The project provides a systematic analysis of the evolution and contemporary transformation of the UK's strategic position in global oil production networks. It will generate new knowledge about the changing role of five kinds of 'asset' in the UK (natural resources, access to capital, product markets, expertise and diplomatic capacity) for international oil firms; and about the diversity, depth and durability of ties between these international firms and assets. It investigates processes and practices in and around the oil sector that involve actions and interventions by corporate actors, government agencies and civil society organisations. Project outputs will be valuable to these bodies, as they are likely to inform their strategic understanding and potentially impact their working practices. The project's analyses of the causes, mechanisms and consequences of transformation are also likely to command wider interest among specialist and general audiences. These audiences will benefit through the production and dissemination of working papers, policy briefings, executive summaries, visualisation, animation, educational materials, and via engagement across the project and in outreach events (RGS Environment and Society Forum, End of Award Conference).

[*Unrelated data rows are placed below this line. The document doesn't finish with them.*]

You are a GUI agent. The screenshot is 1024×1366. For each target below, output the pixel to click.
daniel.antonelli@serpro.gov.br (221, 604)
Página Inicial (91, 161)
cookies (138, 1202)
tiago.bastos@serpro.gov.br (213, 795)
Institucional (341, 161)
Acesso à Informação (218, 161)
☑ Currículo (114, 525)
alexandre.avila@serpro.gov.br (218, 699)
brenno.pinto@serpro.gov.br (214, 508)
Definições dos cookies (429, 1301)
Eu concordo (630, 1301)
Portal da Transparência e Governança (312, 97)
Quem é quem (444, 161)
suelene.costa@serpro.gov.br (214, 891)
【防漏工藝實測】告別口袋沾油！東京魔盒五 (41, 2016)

Academic audiences will benefit from the project's substantive findings about the constitutive networks, institutions and practices through which ties to territory are forged, maintained and eroded. They will also benefit from its development of a novel interdisciplinary perspective, that build on models of 'strategic coupling' and focuses on the institutions, social networks and practices through which ties to territory are reproduced. This interdisciplinary perspective speaks to wider social science questions about how to account for processes of political-economic transformation. We will create and disseminate outputs for a social science audience including international journal publication, a co-authored book, conference panels and presentations, and a project website.